I was thinking about the interesting contrast between Annandale which is ugly but is very livable and has wonderful services, vs. some small towns abroad I've visited which had a beautiful town square but limited and overpriced services and few really good or interesting restaurants, with everything being very expensive. Undoubtedly, some tourist visiting the latter towns and spending "summer money" in the busy clubs and cafes would feel the latter superior, and might think Annandale a wasteland. But they may not want to live in said quaint town, especially if salaries were below Virginia standard.

you can't walk anywhere.

What are all these disgusting noodles you keep referring to?

And does this post immediately proceed the previous one because you want to prove your multicultural and cosmopolitan bona fides after linking to explicitly and rabidly anti-Semitic and racist sites like The Occidental Quarterly?

The impossible-to-overrate Chug notes that the portrayed church in the image is probably a 1899 church, not a Civil War church. It seems Annandale may have two good 19th century churches. Chug believes that the Civil War church burnt down and there is a reconstruction of it from 1879.

What are all these disgusting noodles you keep referring to?

Click the link above to the same post on TCEDG and there is a link to gloppy noodle sauce place.

Thanks for the great memories! My first two rented townhouses after college were in Annandale. The location choice was almost entirely predicated on the desire to be "near major arteries". When I moved in I wanted to be near the highway (495 or 66) so that I could get to everywhere else easier.

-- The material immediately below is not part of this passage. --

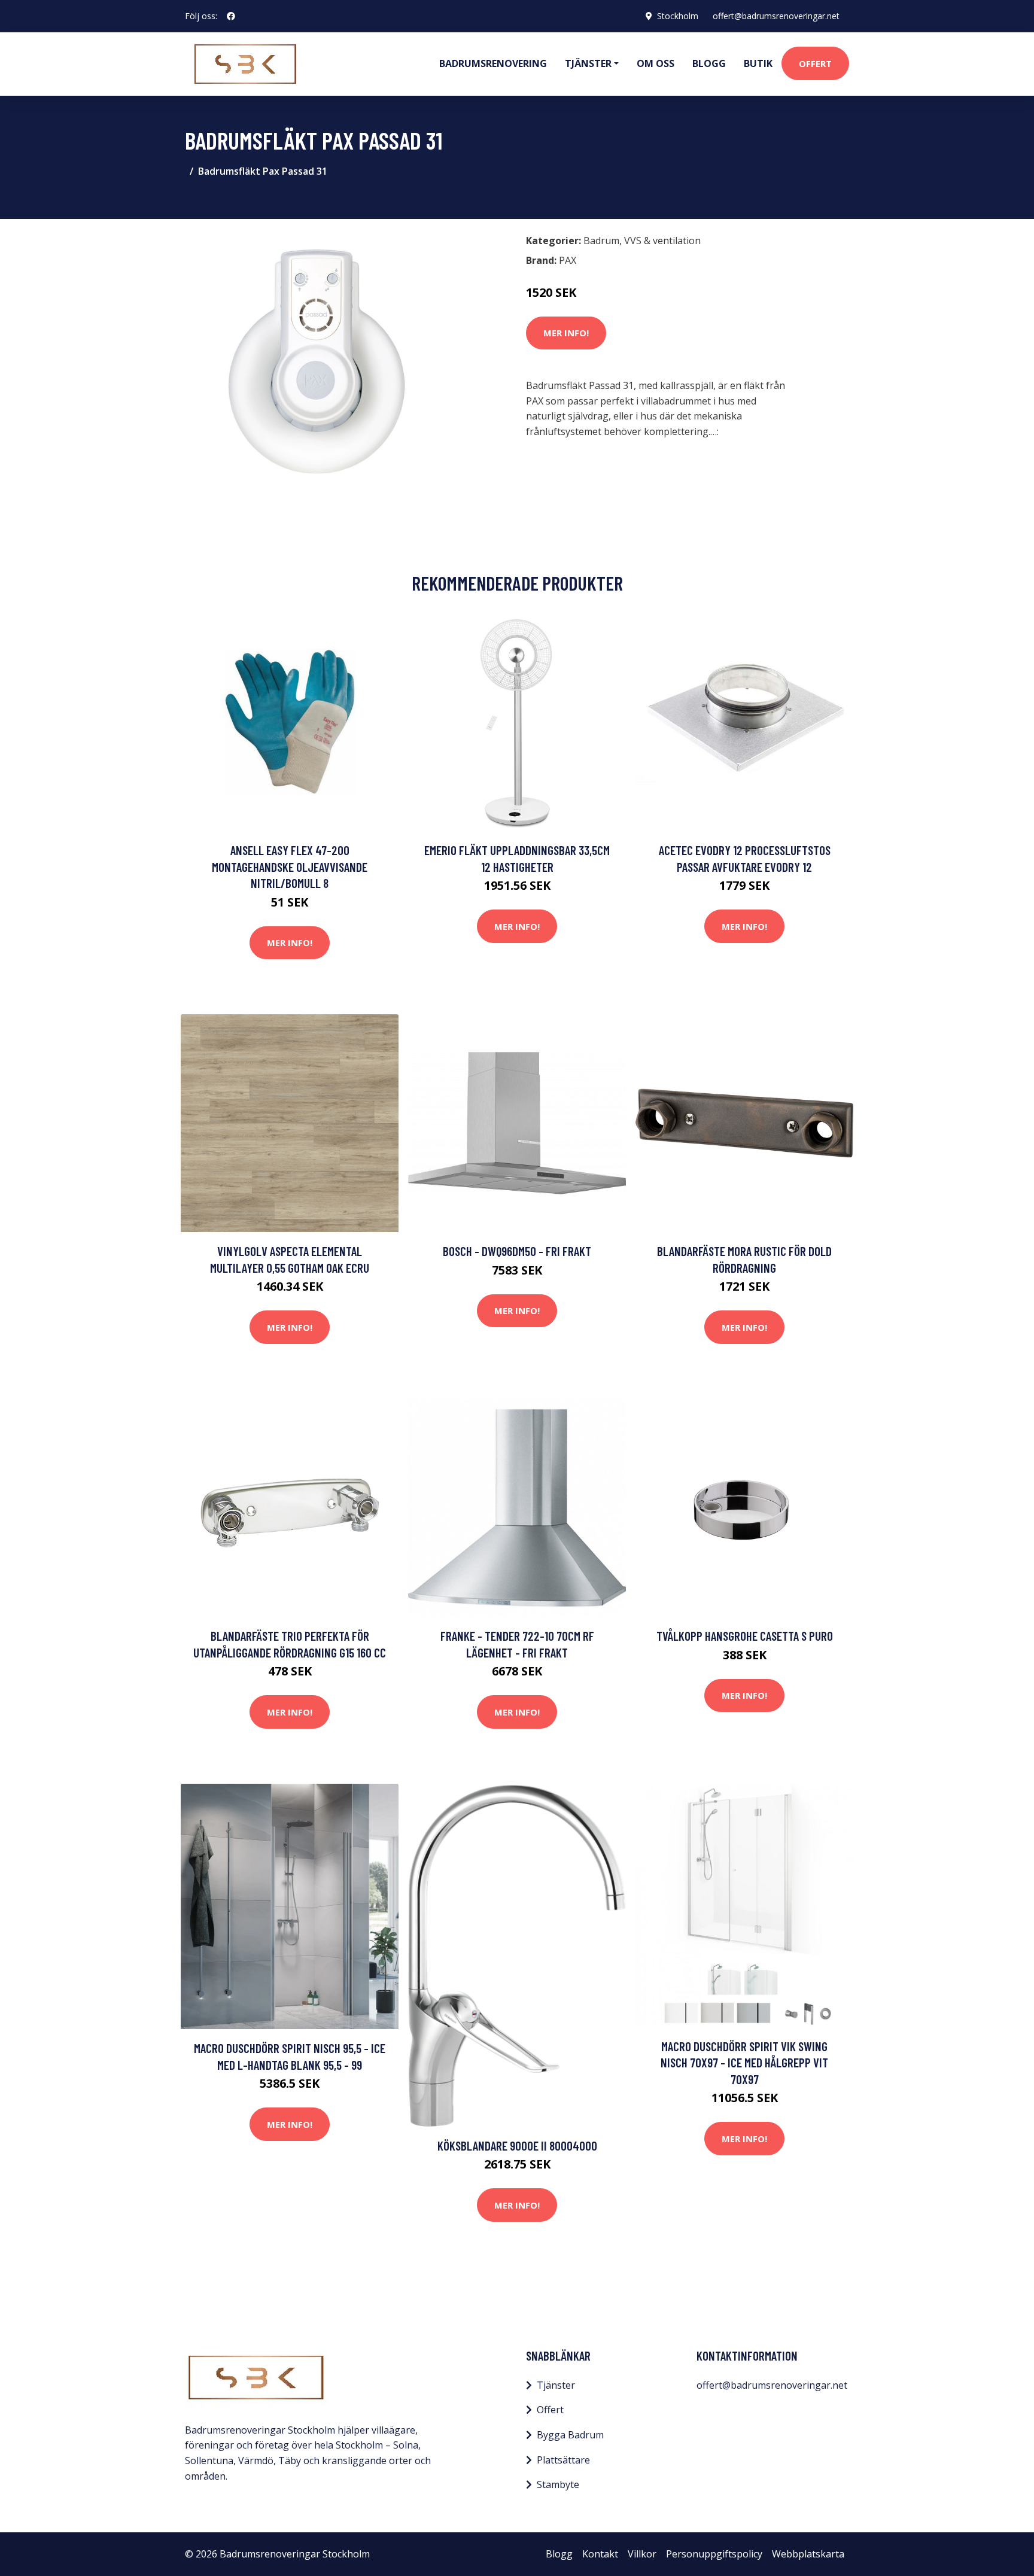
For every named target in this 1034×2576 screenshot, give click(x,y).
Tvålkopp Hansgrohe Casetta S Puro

As it turned out I fell in love with Annandale and spent much of my time there instead. You CAN walk to many places. Plus you can run everywhere too. I trained for two marathons while living there. There's a great pedestrian bridge that crosses 495 into Wakefield park for tennis, swimming, technical single trail bike riding and a super running trail around Lake Accotink.
If you still think you can't walk around Annandale try moving to suburban Philadelphia, where I live now. You'll appreciate the paths and sidewalks of Fairfax County much more, even the older parts.

It seems that every large metropolitan area has at least one suburb that fits the description: vibrant, terrific ethnic foods, good massage/manicure/pedicure, great prices, and ugly. New York has Flushing; Toronto has its new and better Chinatown in the suburb. It seems that only a large metropolitan city could give birth to such a unique offshoot. Lower cost suburban land can host lower income immigrant populations; and enough employment opportunities can keep the area growing. The urban dwellers and the residents of higher income areas can "free-ride" on the valuable goods and services the area provides while not living in the middle of the unsightly sprawl. It is very hard to compare such an urban offshoot with a quaint little town in the middle of nowhere. Without DC, there will not be Annandale. For someone who chooses to live in Annandale, her first decision is to live in the DC metro.

The enterprise is formally known as Exxon Mobil, without any letter E's.

"I was thinking about the interesting contrast between Annandale which is ugly but is very livable and has wonderful services, vs. some small towns abroad I've visited which had a beautiful town square..."

Why would one contrive such a vague and straw-man comparison except to support non-walkable urbanism?

All of you are newcomers.

Annandale hasn't been the same since the demise of Topp's on Columbia Pike. It was THE hangout for Annandale High kids in the mid 60s.